JSONL input schema

The whole-file codec helpers read JSON Lines: one JSON object per line, each with an assignment field.

{"assignment": [1, 1, 2, 2], "sample": 1}
{"assignment": [1, 2, 2, 2], "sample": 2}

Use this format when a sampler has already written plans to disk and you want to convert the complete file to BEN or XBEN in one call.

Required field

assignment

A list of integer district ids. Every line in one file must describe the same fixed graph order, so every assignment should have the same length.

import json

with open("plans.jsonl") as handle:
    first = json.loads(next(handle))

assert isinstance(first["assignment"], list)
assert all(isinstance(value, int) for value in first["assignment"])

Optional fields

The codec ignores every field except assignment. Fields like sample, score, cut_edges, or sampler metadata may be useful in the source file, but they are not stored in plain .ben or .xben streams.

If those fields need to travel with the compressed ensemble, use a .bendl file and store them as metadata or custom assets.
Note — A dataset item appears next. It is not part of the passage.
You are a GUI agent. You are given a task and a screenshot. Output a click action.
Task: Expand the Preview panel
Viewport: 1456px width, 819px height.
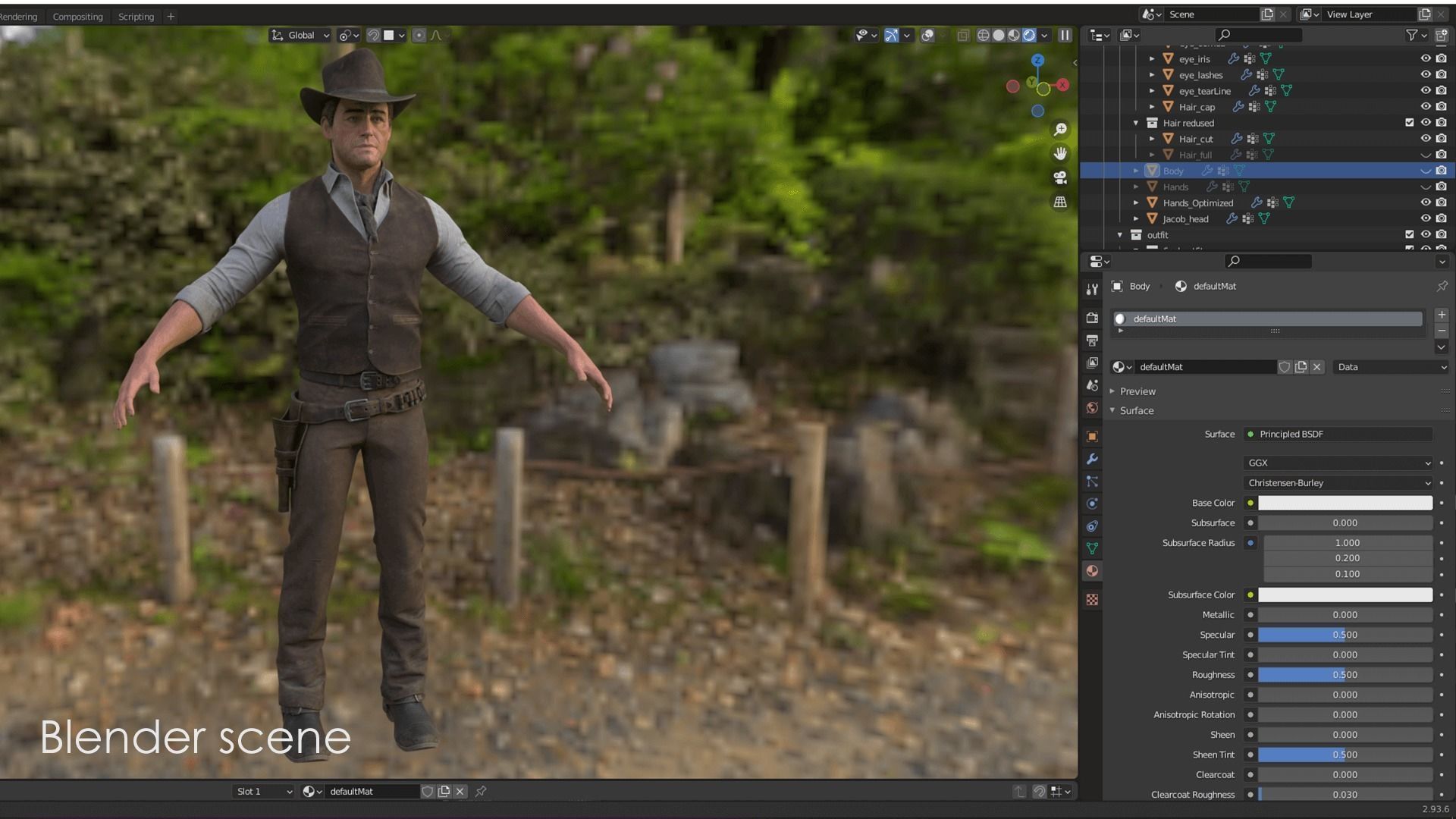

from binary_ensemble import BendlEncoder

encoder = BendlEncoder("jsonl-contract.bendl", overwrite=True)
encoder.add_metadata({"source": "plans.jsonl", "assignment_field": "assignment"})
with encoder.ben_stream() as ensemble:
    ensemble.write([1, 1, 2, 2])

Validation before conversion

For large files, validate the cheap structural invariants before starting an expensive conversion:

import json

expected_length = None

with open("plans.jsonl") as handle:
    for line_number, line in enumerate(handle, start=1):
        row = json.loads(line)
        assignment = row["assignment"]

        if expected_length is None:
            expected_length = len(assignment)

        if len(assignment) != expected_length:
            raise ValueError(f"line {line_number}: assignment length changed")

        if not all(isinstance(value, int) and 0 <= value <= 65535 for value in assignment):
            raise ValueError(f"line {line_number}: assignment values must be 16-bit district ids")

That check does not prove the assignments match the intended graph order. It only verifies that the JSONL is structurally safe to encode. Node order is covered in The data contract.

Conversion

from binary_ensemble import encode_jsonl_to_ben, encode_jsonl_to_xben

encode_jsonl_to_ben("plans.jsonl", "plans.ben", overwrite=True)
encode_jsonl_to_xben("plans.jsonl", "plans.xben", overwrite=True)

Use encode_jsonl_to_ben() when you plan to keep working with the ensemble. Use encode_jsonl_to_xben() when the output is immediately going to archive or transfer.